** Opening EXTRACTED MATERIAL block **

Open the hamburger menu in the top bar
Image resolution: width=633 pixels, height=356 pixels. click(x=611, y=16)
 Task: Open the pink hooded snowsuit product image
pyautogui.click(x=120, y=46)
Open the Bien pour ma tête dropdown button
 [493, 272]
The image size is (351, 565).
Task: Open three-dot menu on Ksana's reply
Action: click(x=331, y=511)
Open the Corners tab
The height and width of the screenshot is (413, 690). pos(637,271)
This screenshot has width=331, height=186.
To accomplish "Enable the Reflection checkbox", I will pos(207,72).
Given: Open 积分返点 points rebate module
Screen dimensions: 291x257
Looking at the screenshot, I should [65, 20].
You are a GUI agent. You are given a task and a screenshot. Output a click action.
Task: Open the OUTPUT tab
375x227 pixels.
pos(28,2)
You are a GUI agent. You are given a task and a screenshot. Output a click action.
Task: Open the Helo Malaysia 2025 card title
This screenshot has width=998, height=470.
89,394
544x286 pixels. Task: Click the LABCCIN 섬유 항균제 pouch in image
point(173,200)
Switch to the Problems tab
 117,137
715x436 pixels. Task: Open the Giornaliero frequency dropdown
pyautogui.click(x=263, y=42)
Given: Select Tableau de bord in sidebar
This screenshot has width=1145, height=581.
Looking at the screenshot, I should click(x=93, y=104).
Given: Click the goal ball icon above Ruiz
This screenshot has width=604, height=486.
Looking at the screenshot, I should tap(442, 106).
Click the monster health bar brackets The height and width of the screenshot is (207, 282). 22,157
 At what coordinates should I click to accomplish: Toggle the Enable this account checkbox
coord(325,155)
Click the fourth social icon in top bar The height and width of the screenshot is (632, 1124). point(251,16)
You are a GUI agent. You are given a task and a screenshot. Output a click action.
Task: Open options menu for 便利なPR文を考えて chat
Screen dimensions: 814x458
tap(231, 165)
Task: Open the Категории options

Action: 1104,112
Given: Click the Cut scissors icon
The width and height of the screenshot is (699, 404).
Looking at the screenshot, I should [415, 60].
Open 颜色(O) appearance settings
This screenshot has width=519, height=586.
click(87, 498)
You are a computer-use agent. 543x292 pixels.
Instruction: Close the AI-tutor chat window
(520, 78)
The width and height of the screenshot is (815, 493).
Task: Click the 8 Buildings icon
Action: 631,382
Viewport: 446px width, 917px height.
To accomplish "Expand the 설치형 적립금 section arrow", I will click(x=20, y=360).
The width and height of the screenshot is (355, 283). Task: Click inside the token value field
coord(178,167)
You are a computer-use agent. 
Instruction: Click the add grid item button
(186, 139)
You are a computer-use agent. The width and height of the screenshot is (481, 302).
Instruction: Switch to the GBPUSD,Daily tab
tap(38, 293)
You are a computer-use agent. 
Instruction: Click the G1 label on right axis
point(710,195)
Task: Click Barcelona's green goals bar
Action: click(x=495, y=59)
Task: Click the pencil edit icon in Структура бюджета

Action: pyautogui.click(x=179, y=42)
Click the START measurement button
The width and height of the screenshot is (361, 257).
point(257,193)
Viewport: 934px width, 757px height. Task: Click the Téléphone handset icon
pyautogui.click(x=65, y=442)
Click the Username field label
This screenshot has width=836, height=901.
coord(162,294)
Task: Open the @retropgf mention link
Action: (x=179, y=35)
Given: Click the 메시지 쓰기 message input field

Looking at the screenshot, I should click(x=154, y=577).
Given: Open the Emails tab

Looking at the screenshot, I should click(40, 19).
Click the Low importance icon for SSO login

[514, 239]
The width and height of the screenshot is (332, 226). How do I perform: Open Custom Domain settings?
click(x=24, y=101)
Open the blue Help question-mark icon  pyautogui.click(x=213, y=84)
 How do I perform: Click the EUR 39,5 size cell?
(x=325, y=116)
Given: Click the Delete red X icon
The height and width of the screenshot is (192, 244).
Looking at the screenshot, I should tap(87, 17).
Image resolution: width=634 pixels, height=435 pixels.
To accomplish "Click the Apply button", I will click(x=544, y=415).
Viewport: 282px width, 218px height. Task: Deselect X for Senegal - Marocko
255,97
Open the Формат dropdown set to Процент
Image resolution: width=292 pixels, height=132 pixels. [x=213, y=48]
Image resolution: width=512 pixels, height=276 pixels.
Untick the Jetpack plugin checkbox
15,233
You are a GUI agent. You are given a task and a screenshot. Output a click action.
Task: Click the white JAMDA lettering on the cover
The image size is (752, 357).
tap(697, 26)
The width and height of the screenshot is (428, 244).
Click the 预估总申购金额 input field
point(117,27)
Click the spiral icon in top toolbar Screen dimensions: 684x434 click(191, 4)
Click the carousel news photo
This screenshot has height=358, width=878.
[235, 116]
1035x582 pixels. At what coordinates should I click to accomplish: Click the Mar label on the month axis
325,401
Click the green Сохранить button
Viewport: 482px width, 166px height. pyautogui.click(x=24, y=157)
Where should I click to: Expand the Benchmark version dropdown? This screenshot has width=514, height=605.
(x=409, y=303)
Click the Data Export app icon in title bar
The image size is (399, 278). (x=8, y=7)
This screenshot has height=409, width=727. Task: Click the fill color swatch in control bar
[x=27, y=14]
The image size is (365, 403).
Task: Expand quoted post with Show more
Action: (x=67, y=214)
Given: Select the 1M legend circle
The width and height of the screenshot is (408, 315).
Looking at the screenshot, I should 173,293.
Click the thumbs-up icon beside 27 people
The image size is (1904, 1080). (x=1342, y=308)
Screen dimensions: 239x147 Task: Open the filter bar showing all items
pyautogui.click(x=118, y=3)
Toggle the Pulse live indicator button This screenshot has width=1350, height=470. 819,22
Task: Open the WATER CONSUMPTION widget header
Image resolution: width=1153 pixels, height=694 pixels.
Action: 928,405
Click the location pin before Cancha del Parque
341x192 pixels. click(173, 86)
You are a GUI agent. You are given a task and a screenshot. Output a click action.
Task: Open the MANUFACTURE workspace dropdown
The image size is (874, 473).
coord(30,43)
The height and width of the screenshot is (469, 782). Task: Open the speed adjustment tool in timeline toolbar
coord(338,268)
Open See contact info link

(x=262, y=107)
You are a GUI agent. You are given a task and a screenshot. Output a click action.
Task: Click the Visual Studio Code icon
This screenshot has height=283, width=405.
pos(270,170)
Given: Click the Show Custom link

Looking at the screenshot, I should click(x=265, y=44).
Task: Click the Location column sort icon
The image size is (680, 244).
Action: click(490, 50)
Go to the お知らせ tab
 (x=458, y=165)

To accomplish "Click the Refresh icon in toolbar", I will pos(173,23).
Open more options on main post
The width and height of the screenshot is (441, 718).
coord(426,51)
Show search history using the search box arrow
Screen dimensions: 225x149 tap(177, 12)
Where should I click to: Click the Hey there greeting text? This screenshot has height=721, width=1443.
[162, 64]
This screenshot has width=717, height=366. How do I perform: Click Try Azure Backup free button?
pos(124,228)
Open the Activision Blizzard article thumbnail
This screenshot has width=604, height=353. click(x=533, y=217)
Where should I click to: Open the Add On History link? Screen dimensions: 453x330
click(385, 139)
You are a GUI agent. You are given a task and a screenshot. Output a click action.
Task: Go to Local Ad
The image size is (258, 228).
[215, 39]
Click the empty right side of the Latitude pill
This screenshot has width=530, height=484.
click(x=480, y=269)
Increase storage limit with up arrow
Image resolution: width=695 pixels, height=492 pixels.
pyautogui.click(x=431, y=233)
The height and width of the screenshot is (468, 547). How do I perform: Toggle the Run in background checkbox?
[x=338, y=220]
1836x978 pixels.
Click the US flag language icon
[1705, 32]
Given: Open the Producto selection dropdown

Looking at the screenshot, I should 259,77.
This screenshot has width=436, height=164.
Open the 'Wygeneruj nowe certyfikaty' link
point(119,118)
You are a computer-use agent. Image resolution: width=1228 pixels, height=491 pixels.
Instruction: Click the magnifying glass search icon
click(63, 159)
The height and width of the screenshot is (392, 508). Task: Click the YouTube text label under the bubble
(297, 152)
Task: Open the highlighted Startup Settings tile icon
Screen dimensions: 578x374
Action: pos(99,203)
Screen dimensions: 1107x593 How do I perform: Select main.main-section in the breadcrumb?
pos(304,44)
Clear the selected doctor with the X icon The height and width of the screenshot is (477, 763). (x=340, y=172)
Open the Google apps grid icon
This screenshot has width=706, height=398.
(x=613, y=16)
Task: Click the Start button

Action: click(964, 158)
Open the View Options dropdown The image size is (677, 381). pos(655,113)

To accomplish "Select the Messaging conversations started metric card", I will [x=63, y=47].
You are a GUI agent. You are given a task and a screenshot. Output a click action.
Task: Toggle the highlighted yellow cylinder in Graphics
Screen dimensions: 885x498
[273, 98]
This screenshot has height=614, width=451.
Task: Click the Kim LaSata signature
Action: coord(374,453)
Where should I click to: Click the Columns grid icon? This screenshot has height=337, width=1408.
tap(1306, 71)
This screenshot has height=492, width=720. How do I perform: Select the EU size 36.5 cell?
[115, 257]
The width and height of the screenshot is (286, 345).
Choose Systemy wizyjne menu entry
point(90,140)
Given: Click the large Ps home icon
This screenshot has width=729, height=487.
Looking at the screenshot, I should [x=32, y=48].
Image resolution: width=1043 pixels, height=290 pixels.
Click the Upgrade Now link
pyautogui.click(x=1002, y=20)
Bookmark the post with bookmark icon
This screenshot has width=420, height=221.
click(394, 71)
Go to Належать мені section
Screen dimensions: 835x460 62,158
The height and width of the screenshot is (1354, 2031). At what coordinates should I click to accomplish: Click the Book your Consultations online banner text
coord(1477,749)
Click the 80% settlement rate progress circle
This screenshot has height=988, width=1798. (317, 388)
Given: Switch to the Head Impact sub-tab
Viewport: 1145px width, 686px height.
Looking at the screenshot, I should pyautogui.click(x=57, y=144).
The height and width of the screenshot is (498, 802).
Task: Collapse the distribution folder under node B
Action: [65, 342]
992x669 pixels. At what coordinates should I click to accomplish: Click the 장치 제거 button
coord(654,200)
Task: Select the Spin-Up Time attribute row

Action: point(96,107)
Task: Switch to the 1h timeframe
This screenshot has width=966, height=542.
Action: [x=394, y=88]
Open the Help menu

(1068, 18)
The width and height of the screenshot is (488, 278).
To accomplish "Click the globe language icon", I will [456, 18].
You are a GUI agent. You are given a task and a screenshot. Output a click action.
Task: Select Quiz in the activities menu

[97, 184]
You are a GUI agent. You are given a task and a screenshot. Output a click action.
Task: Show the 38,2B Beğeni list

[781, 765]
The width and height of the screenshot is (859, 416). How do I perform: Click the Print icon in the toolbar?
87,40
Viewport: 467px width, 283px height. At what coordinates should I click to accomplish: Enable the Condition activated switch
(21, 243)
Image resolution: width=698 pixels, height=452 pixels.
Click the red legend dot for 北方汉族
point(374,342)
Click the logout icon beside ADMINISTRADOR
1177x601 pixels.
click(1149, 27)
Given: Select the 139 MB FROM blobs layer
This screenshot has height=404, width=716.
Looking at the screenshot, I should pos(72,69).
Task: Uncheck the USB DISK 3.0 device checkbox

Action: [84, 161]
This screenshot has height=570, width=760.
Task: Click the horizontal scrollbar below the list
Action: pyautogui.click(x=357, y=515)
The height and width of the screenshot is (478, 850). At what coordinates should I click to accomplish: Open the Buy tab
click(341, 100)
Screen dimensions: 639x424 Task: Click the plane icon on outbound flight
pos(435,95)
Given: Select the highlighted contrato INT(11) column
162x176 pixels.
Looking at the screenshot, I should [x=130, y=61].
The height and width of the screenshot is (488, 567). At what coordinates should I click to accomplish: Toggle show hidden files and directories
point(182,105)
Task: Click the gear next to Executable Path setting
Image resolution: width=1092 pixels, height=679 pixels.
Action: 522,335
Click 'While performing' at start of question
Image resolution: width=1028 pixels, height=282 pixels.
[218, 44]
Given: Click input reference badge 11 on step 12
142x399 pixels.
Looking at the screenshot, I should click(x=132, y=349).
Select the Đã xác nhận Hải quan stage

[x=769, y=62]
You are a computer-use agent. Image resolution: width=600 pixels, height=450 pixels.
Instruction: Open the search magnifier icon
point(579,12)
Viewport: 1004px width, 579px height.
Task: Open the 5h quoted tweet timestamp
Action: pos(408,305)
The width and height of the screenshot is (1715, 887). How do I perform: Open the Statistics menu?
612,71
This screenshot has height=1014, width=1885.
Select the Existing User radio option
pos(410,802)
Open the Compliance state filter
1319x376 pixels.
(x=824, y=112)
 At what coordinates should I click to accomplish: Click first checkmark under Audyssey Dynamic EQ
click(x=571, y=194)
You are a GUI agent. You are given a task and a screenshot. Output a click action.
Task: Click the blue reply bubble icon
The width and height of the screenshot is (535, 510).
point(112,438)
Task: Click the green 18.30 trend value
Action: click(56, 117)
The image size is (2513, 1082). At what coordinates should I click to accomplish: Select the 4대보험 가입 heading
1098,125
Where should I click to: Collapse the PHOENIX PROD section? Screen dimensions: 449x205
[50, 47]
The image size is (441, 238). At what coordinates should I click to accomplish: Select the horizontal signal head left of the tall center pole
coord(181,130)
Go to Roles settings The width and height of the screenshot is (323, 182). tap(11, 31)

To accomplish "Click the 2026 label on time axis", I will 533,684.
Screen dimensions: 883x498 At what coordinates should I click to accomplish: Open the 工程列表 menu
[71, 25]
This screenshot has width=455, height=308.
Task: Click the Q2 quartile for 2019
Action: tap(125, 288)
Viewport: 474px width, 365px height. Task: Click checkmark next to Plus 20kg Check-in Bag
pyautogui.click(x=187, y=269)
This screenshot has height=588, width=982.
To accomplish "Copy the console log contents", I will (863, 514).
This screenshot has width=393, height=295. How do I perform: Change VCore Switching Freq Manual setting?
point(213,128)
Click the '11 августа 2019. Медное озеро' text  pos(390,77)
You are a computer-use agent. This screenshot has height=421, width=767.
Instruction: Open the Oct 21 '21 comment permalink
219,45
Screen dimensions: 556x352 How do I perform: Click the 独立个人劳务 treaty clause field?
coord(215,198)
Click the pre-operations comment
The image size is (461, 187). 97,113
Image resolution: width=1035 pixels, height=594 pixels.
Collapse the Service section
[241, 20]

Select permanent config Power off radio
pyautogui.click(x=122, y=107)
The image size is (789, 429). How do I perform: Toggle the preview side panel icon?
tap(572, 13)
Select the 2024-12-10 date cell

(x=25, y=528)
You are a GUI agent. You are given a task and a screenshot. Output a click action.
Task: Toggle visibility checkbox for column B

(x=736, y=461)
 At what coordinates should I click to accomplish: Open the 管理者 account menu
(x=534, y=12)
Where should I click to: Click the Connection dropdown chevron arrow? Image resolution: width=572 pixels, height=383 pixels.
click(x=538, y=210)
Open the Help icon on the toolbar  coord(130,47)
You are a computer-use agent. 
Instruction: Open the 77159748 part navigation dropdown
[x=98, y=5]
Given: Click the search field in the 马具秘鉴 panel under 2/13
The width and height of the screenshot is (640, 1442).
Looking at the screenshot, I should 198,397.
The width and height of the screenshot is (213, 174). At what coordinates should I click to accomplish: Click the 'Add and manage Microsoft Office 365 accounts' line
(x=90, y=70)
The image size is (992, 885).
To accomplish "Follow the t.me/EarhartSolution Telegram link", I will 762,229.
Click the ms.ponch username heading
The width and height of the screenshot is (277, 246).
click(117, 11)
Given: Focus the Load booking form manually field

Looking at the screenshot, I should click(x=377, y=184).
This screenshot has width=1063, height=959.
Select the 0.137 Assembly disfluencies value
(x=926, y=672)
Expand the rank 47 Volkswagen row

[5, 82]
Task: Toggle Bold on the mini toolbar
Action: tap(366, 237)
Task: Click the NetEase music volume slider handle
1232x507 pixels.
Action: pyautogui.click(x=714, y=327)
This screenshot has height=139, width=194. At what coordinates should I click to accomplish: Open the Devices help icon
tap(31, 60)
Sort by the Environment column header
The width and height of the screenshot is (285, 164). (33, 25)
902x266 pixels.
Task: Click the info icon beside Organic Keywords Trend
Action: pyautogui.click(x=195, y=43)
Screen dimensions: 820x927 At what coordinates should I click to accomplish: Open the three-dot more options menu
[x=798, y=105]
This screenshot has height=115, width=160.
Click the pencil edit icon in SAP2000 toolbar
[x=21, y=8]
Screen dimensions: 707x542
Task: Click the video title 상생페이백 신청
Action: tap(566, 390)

** Closing EXTRACTED MATERIAL block **

REQUIRED ACTION » Retype the line containing "Sort by the Environment column header" and each line after it through the end of the listing, exactly, leaving out everything else.

WRITTEN REPLY »
Sort by the Environment column header
The width and height of the screenshot is (285, 164). (33, 25)
902x266 pixels.
Task: Click the info icon beside Organic Keywords Trend
Action: pyautogui.click(x=195, y=43)
Screen dimensions: 820x927 At what coordinates should I click to accomplish: Open the three-dot more options menu
[x=798, y=105]
This screenshot has height=115, width=160.
Click the pencil edit icon in SAP2000 toolbar
[x=21, y=8]
Screen dimensions: 707x542
Task: Click the video title 상생페이백 신청
Action: tap(566, 390)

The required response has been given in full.